----- READING TEXT

Wales’ first town-only lockdown will come into force later.
Llanelli in Carmarthenshire will have restrictions imposed from 18:00 BST, making it the first town hit with restrictions without the rest of the county it belongs to.
Wales’ two biggest cities – Cardiff and Swansea – will follow suit 24 hours later following Covid-19 spikes.
Health Minister Vaughan Gething told BBC Breakfast the situation was “very serious” and comparable with February.
“We ended large parts of NHS activity about two weeks later. We had a full lockdown three and a bit weeks later,” he said.
“We’ve seen a sharp rise in cases in all the areas we’re taking local restrictions and it’s being driven by indoor household contacts, so more people than should be in that household going in and mixing.
“And that’s extending out into licensed premises as well where, again, people aren’t following the rules.
“You can go out for a drink but only with people in your household bubble.”
People in 13 ward areas in Llanelli cannot leave town, or mix indoors with anyone outside their own household.
The town has seen 85 coronavirus cases over the past week – compared to 24 across the rest of Carmarthenshire.
“It is worrying to see how sharply the number of positive cases has risen in the Llanelli area and action has had to be taken to help stop the spread and break the chain of infections concentrated in this area to prevent a whole county lockdown,” said Carmarthenshire council leader Emlyn Dole.

----------

* YOUR TASKS *
1. Write out everything in the Llanelli lockdown report from "Llanelli in Carmarthenshire" down to "following Covid-19 spikes.", word for word.
2. Please say whether each statement agrees with the Llanelli lockdown report, answering yes or no and quoting the words of the report that decide it. (a) Restrictions in Cardiff and Swansea begin at the same time as those in Llanelli. (b) Llanelli has had more coronavirus cases over the past week than the rest of Carmarthenshire. (c) People in the 13 ward areas in Llanelli may mix indoors with people outside their own household.

----- DATASET ENTRIES

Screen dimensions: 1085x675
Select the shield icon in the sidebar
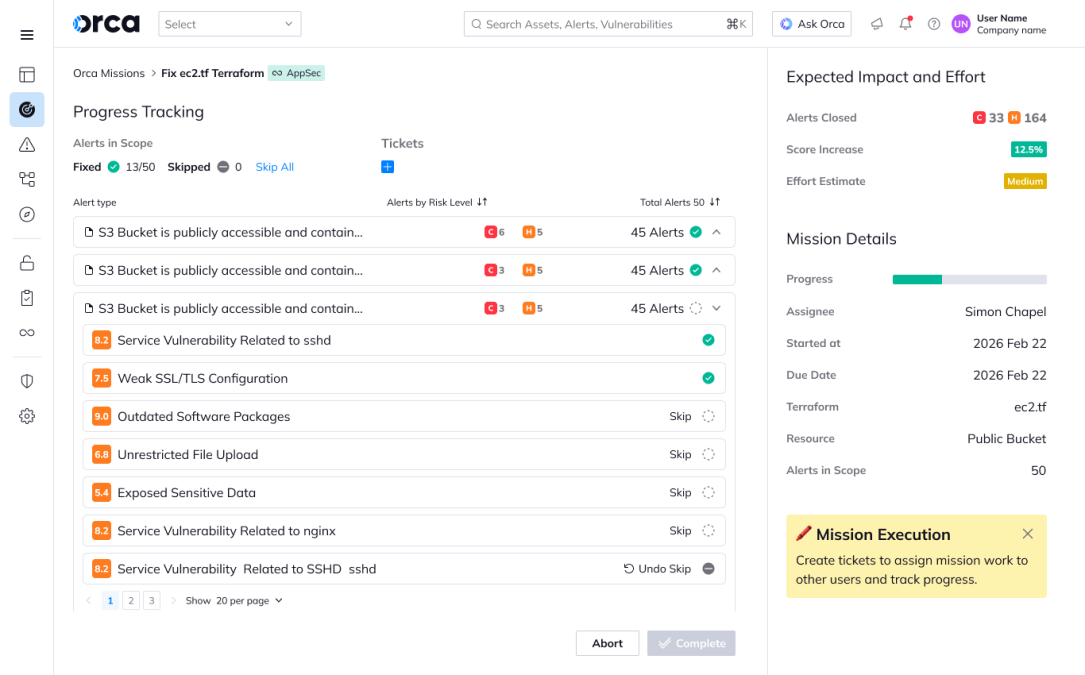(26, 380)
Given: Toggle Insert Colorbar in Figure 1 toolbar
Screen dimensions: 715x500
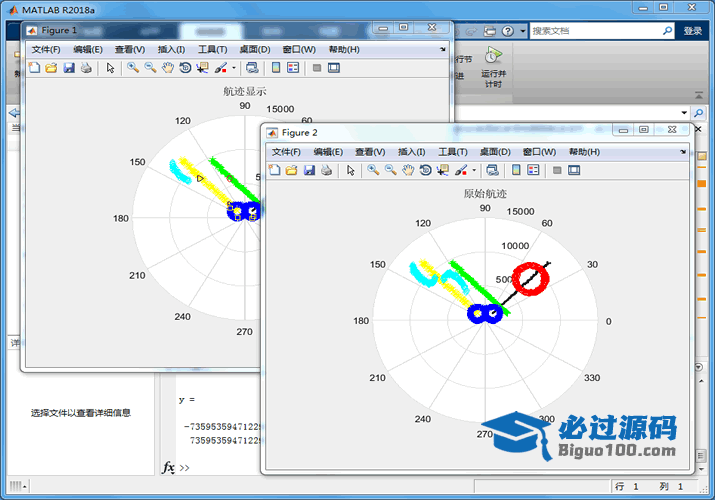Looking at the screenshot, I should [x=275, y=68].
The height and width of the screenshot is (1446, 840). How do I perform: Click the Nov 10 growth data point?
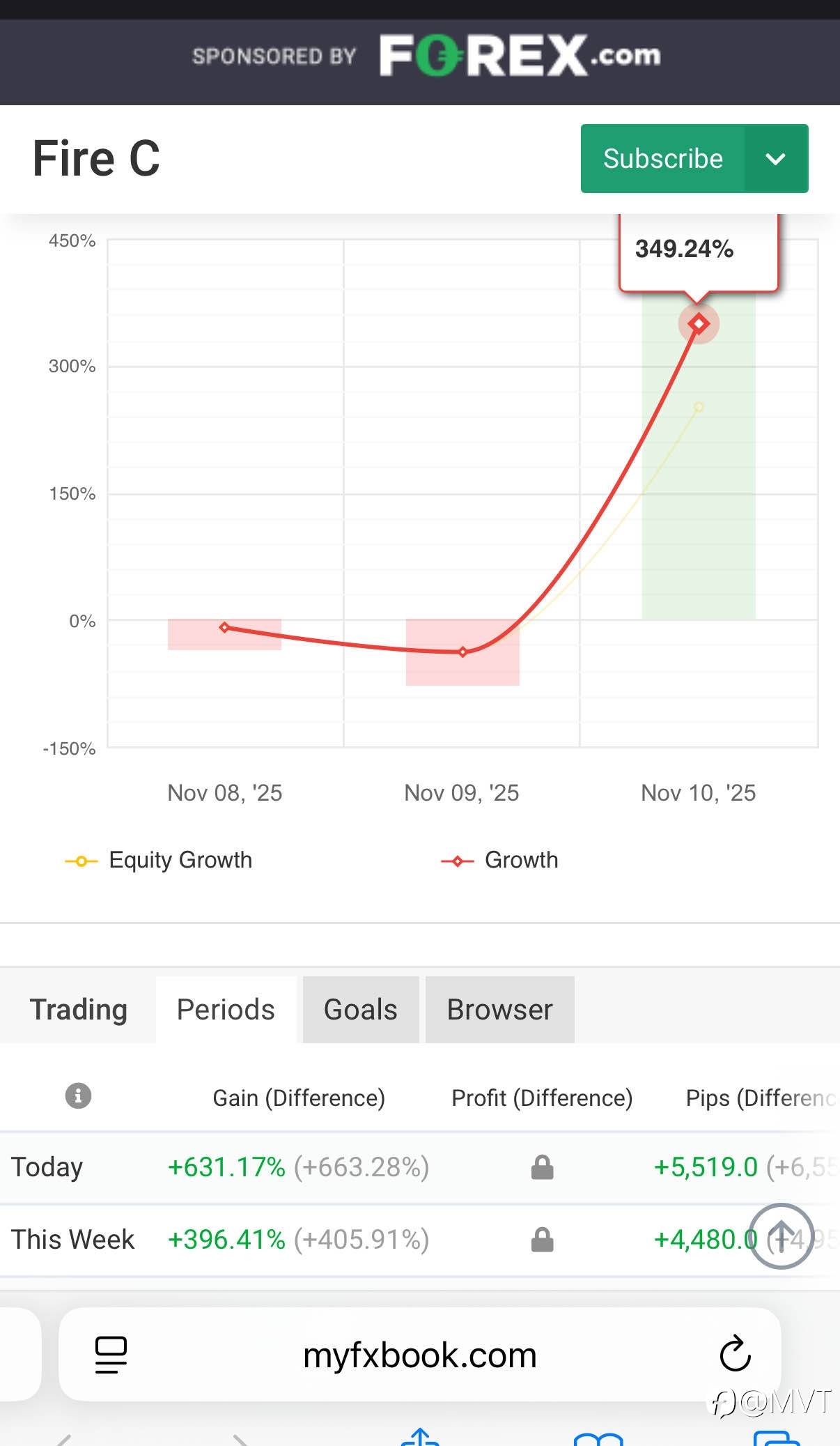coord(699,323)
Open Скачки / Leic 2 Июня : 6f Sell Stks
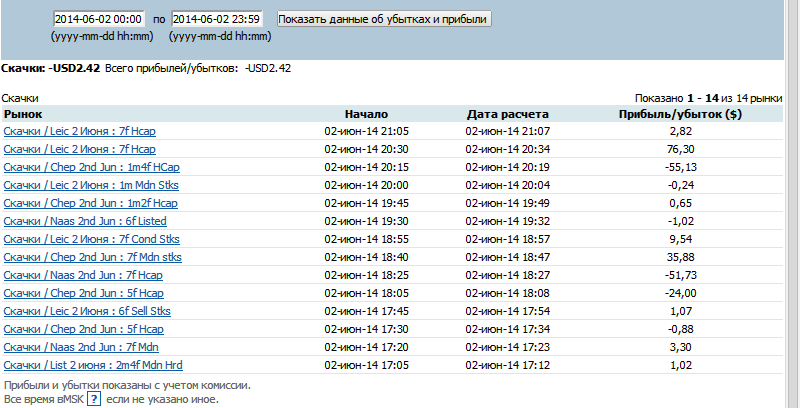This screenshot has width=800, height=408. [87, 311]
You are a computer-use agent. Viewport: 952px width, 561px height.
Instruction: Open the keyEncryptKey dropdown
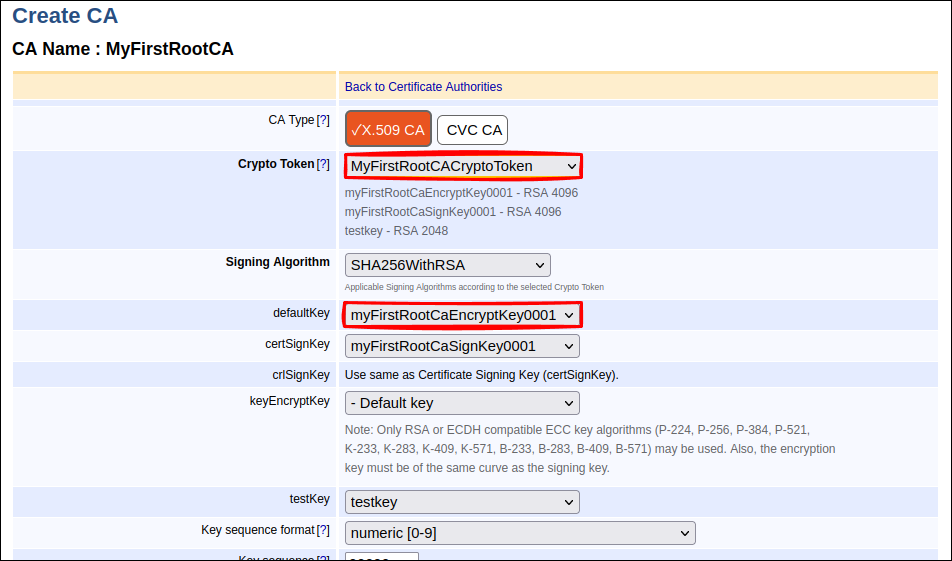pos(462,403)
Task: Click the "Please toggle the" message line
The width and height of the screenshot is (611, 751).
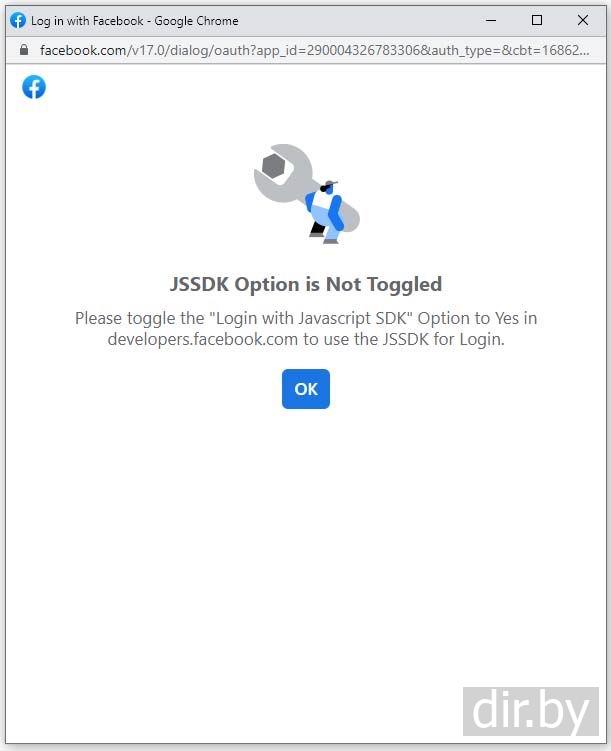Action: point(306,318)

----------

* RESULTS FOR THE EXERCISE *
1.
Llanelli in Carmarthenshire will have restrictions imposed from 18:00 BST, making it the first town hit with restrictions without the rest of the county it belongs to.
Wales’ two biggest cities – Cardiff and Swansea – will follow suit 24 hours later following Covid-19 spikes.

2.
(a) No: "will follow suit 24 hours later"
(b) Yes: "The town has seen 85 coronavirus cases over the past week – compared to 24 across the rest of Carmarthenshire."
(c) No: "cannot leave town, or mix indoors with anyone outside their own household."